Mr Laurie Machel was a very elderly man who lived in an old-fashioned block of flats on the South Lambeth Road. The flats are still there and when I go past them in the car nowadays, he often pops into my mind. As I recall, I’d been put in touch with him by Age Concern and I visited him numerous times. He was a practical man. Indeed, one reason he’s often come back to my mind of late – for it’s years ago that I knew him – has been as a result of my recent hip operation. The operation has meant that I’m using crutches to get about. So I’ve had to be thinking about handy ways to transport objects I need from one place to another in the house. Mr Laurie Machel used to do it by tying the things he needed directly onto his zimmer frame or putting them into cloth bags which he’d hang on the bars. Alas, a pair of crutches is not nearly so viable as an object transporter.
One extraordinary thing about Mr Laurie Machel was that as a very young man before the First World War, he’d had to travel to Japan. This journey had come about because, having left school at the earliest possible moment to work in a garage in Stockwell, he’d one day had the experience of meeting a Japanese prince who turned up at his garage to try and find someone to come to Japan to look after his racing car collection. Mr Machel got the job. The prince’s cars never got to go anywhere: there was nowhere for them to go. But nonetheless the prince wanted them kept in tip-top condition.

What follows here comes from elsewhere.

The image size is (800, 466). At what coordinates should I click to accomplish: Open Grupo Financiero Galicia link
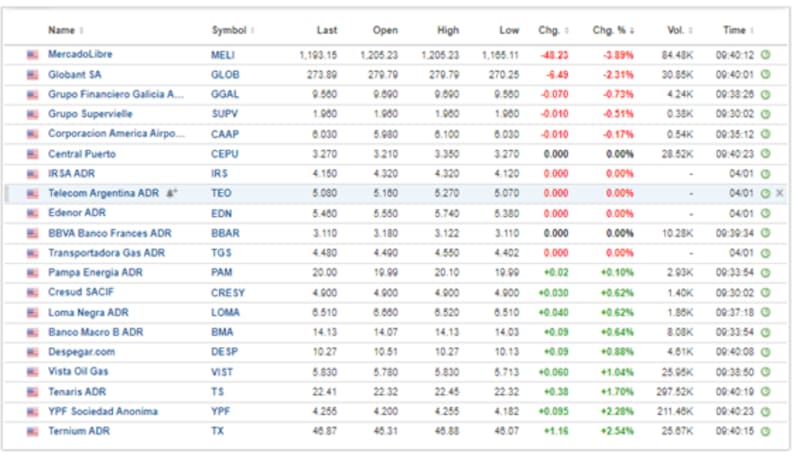click(x=115, y=94)
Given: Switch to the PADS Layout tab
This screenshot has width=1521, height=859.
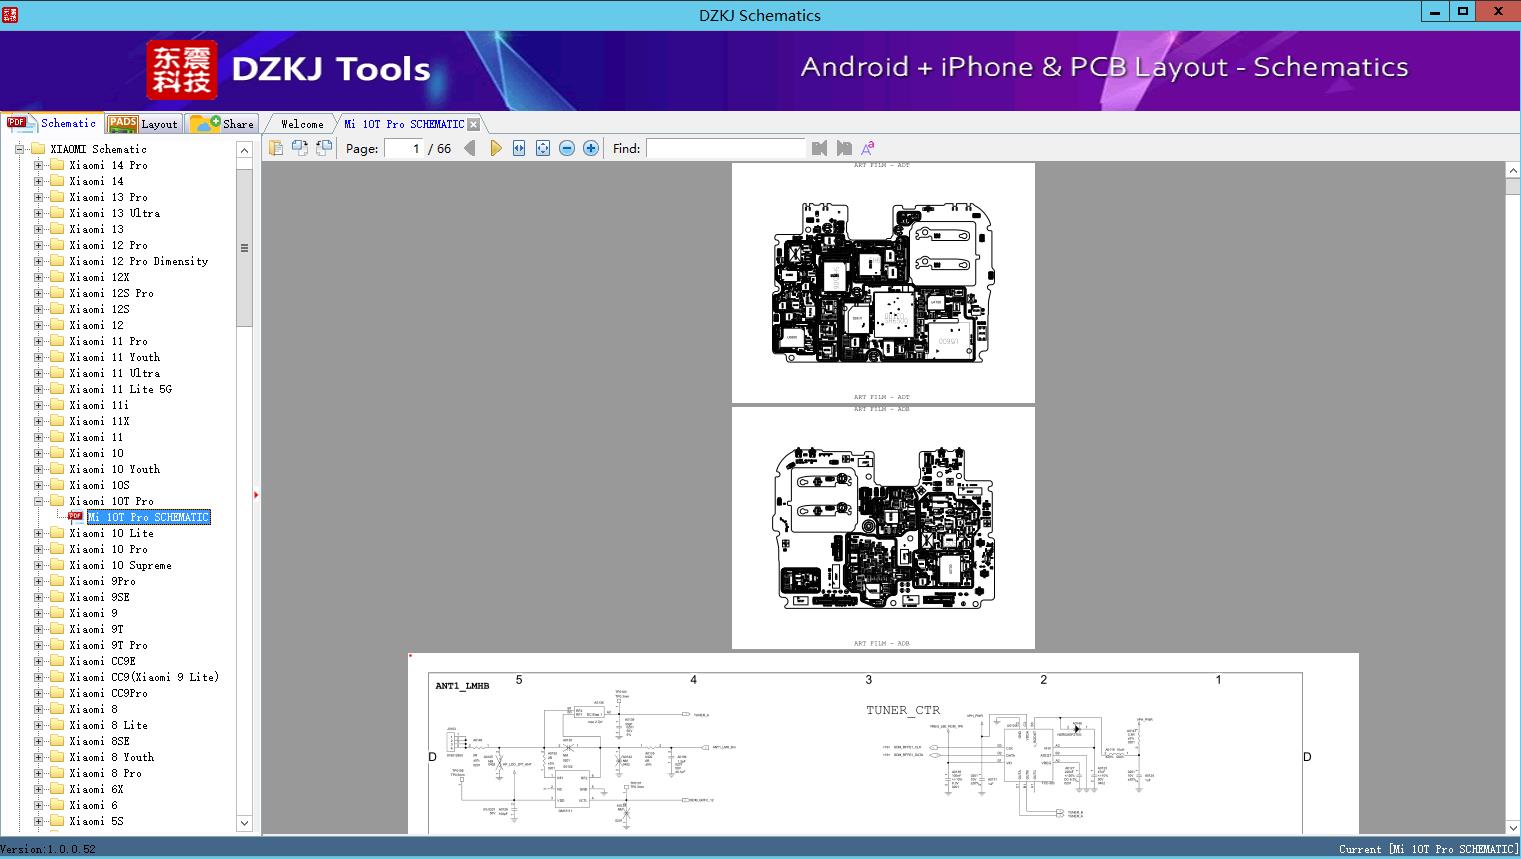Looking at the screenshot, I should tap(144, 123).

Mr Machel told me that being in Japan at that time long ago was like being in a kindergarten. Japan had not yet joined the modern world. Everything was tiny, small and neat. And as things turned out, Mr Machel was not able to spend much time there. The world was on the verge of World War One and as war came closer, he had to travel back to England. How he’d got to Japan in the first place had involved travelling on the Trans-Siberian Railway, which was quite an experience in itself. Now, if I remember rightly, his return to England was on board a tanker.
Other than because of his clever way of transporting items around his flat, I have no idea why Mr Machel came back to my mind this week. Nor do I know why, also this week, my memory has been frequented by a young black man who was one of the people in a storytelling workshop I was asked to give in Cape Town during a storytelling trip I once made to South Africa. The trip had been organised by Alan Kenyon, a marvellous teacher-trainer in the sciences field who had a passion for stories and storytelling. Sadly, Alan has now passed away. I’d first got to know him when, on a long sabbatical visit to London, he’d attended a number of the storytelling workshops I used to run at the Drill Hall with storyteller friend Karen Tovell. (And, oddly, just this week I had another cause to remember those workshops when I received an out-of-the-blue email from another person who used to attend them many years ago.)
The events that Alan Kenyon organised for me to run in Cape Town were fantastic affairs, wonderfully multi-racial at a time when, with Nelson Mandela newly at the country’s helm, such things had become both possible and valued. The young black man I’ve mentioned above happened to become the other person in a pair with me during one of the storytelling exercises in one of the workshops that Alan organised. The exercise was to do with stories of change. I’d asked people to recall to each other in pairs any story of notable change that had occurred in their lives. The change recalled by the young man who found himself working with me was the very first occasion when he’d gone away from the village where he’d grown up. His story was very moving. As he finished it, , he looked directly at me and said, ‘This is the first time I have looked a white woman in the eyes.’
Powerful stuff. But then storytelling can be just that. Powerful stuff.
PS: Sunflowers have nothing at all to do with the subjects in my blog this week. But sunflowers are marvellous things and the ones in my photos are particularly marvellous to me because they grew in our garden.